Selected text:
::::
In his twenty-third year, Mr. Channing began to preach. His first sermon was delivered at Medford, for and in the presence of Dr. Osgood, from the words, "Silver and gold have I none; but such as I have, give I unto thee." A hearer described his manner as singularly "radiant and full of heavenly joy." So general was the admiration of his pulpit talents, that he immediately received overtures from two congregations in Boston, worshiping, one in Brattle Street, the other in Federal Street. With disinterestedness and modesty, he declined the more tempting offer of the larger and more important society, and accepted that of Federal Street, then in a comparatively low condition. He thought the pastoral duty of such a society would not be too much for his feeble health. His letter of acceptance bears date "Boston, Feb. 12, 1803." On the 1st of June in that year, he was ordained, Dr. Holmes, of Cambridge, Dr. Tappan, of Harvard University, Dr. Osgood, of Medford, Rev. Henry Channing and Mr. Tuckerman, taking part in the service. The sermon was preached by Dr. Tappan, and the charge was given by his uncle.
::::
Collected material:
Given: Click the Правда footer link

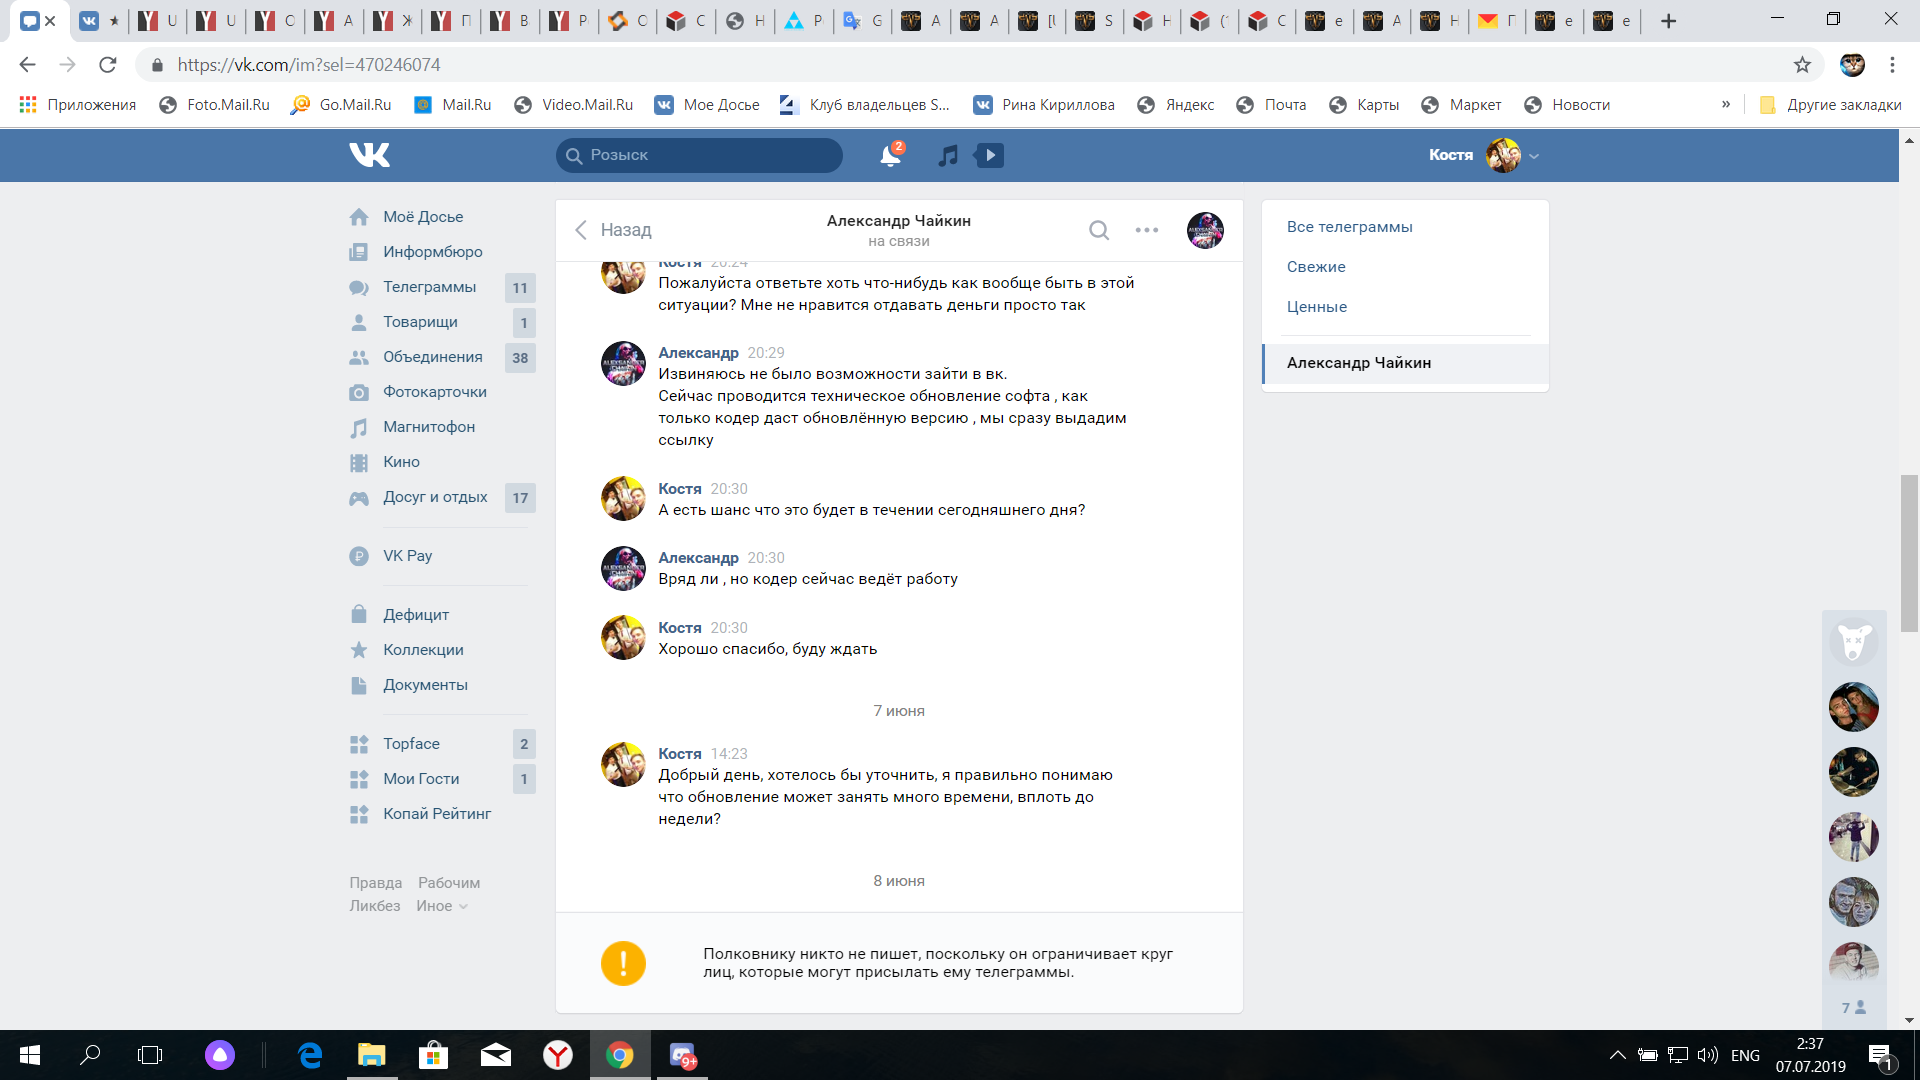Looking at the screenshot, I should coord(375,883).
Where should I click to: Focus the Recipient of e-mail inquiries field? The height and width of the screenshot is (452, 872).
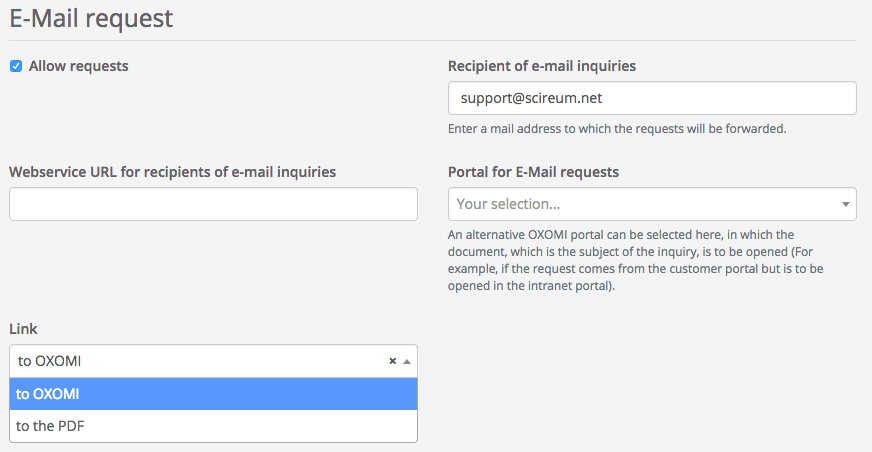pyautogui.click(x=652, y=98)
::::
Requests:
1. Answer these about the passage on Channing's early preaching:
(a) In what town did he deliver his first sermon?
(b) Which of the two Boston congregations did he accept?
(c) Who preached the sermon at his ordination?
2. Carry on the account of Channing's early ministry, starting right after its last sentence.

Task answers:
1.
(a) Medford
(b) Federal Street
(c) Dr. Tappan

2.
The early years of every Christian minister's pastoral life, however happy his lot and prosperous his course may be, are strewed with anxiety and clouded with seasons of mental depression. The tenderness of conscience and feeble bodily frame of the young minister of Federal Street were the occasion of additional and peculiar trials. He was cheered at this period by the affectionate solicitude and judicious and hopeful counsels of his brother Francis, settled as a lawyer in the neighbourhood of Boston. His private papers, however, indicate that his mental and moral conflicts were severe and distressing; they also shew how heavenward was his aspect and how pure was his spirit. He created the strongest feelings of personal attachment amongst his parishioners. He found a home in the dwelling of one estimable family; but his affectionate spirit felt the void occasioned by the want of daily communion with his mother and sister. To his sister Ann he wrote, "I am sad-my sister, come and cheer me." An agreement had been entered into between him and his brother Francis, that, in order to ensure their mother and the family a competence, one of them should for ten years continue single. William Ellery Channing having got the start of his brother in respect to income, claimed the privilege of fulfilling this arrangement. His disinterestedness was heightened by the manner in which he communicated his purpose to his excellent parent.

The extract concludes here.